Out of boredom more than anything, I got a job at a restaurant. And there, in the kitchen, was Tony. He was different from the type of guy I had dated before — but he had a heart of gold, and still does. And he completely stole my heart.

He had the biggest heart of anyone I had ever met. He was adventurous, spontaneous, and he made me feel alive in a way I hadn't in a long time.

What equal actually looks like

We've been together eight years. Married four. And the thing about Tony that I could not have imagined before I found it: he shows up. Not in grand gestures — in the daily, unglamorous way. With Toby. With the house. In our marriage when it got hard, and it did get hard.

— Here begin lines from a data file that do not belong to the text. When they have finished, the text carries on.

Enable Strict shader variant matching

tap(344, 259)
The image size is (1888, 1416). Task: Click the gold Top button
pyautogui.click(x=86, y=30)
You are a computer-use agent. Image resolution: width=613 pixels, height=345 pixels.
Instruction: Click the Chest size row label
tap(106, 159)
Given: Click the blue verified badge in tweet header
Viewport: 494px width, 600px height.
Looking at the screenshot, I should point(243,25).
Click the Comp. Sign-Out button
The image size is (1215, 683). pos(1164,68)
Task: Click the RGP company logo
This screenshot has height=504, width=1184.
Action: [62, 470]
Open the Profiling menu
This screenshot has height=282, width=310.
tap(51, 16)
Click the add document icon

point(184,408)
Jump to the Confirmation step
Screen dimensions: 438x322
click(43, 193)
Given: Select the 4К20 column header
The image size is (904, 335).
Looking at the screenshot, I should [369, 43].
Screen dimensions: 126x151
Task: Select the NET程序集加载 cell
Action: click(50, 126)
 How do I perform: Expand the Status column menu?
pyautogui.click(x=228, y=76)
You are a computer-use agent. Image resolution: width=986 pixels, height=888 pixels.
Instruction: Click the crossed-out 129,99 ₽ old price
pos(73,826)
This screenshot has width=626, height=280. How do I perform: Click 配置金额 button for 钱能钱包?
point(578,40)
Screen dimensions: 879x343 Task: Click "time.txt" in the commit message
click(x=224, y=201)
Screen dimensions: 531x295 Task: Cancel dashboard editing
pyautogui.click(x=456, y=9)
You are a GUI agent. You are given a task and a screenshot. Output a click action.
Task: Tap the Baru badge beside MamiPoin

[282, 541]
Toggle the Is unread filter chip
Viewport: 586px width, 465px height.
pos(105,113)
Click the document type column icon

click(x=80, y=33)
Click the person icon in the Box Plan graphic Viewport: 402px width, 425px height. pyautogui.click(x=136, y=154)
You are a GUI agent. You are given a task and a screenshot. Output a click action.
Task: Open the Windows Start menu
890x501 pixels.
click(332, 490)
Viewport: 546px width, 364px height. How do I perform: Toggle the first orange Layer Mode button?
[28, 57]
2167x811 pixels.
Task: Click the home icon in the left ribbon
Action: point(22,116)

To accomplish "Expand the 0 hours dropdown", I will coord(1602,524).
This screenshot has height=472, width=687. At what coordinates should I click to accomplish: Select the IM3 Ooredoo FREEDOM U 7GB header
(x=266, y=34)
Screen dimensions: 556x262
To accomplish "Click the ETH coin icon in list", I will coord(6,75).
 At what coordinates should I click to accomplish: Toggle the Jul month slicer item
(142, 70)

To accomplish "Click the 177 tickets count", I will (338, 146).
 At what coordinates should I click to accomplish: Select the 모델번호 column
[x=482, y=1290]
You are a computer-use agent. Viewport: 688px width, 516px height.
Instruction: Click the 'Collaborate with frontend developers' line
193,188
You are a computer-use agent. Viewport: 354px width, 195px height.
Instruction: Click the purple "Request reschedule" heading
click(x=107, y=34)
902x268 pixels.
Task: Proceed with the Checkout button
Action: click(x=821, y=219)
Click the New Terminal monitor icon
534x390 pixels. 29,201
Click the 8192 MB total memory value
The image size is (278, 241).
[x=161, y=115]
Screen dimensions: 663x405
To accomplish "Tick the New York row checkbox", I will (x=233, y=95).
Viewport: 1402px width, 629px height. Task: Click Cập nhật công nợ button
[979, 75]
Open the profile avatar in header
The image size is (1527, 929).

We split things based on who has the physical and emotional capacity that day. Not as a fixed rule. As a real, living negotiation between two people who are paying attention to each other. I have never once had to manage our household alone. That sounds like a low bar. In my experience, for most mothers, it is not.

Why this is a poverty issue

The poverty of love is not only romantic. It's the absence of anyone — a partner, a community, a village — who truly chooses you. Women in poverty often have the least access to supportive relationships: because stress fractures community, because housing instability uproots networks, because the shame of struggling keeps people at arm's length.

Momera is, at its root, a love project. It's about building the kind of community where mothers are chosen and shown up for — where no one has to white-knuckle their way through impossible situations completely alone.